[Saved entries]
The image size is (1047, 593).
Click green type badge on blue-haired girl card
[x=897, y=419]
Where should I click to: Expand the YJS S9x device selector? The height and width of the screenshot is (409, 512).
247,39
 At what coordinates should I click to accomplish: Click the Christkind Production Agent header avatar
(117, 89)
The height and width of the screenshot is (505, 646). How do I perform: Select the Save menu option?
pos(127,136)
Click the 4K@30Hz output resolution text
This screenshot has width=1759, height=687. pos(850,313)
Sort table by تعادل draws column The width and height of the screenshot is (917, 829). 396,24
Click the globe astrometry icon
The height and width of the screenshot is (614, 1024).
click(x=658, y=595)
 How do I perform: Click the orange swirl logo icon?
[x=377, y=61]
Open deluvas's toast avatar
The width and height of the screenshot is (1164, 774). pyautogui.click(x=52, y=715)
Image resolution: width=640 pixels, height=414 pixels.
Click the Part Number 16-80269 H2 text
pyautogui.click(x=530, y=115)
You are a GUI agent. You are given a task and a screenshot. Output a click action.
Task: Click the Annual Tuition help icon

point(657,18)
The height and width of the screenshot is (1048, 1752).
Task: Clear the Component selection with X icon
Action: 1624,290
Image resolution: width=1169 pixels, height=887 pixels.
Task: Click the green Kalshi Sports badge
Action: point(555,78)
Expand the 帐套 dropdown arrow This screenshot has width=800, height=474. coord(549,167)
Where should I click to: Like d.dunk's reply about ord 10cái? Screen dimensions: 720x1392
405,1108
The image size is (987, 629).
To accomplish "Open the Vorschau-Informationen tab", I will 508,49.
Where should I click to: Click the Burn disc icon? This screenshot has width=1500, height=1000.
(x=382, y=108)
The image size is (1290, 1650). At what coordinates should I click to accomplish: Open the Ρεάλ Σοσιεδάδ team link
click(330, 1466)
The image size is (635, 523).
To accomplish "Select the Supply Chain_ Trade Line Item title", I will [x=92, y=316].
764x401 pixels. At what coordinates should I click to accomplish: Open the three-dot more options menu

*Required action*:
Answer with a single number, the count of lines above that contain "will".

*Exercise answer*:
2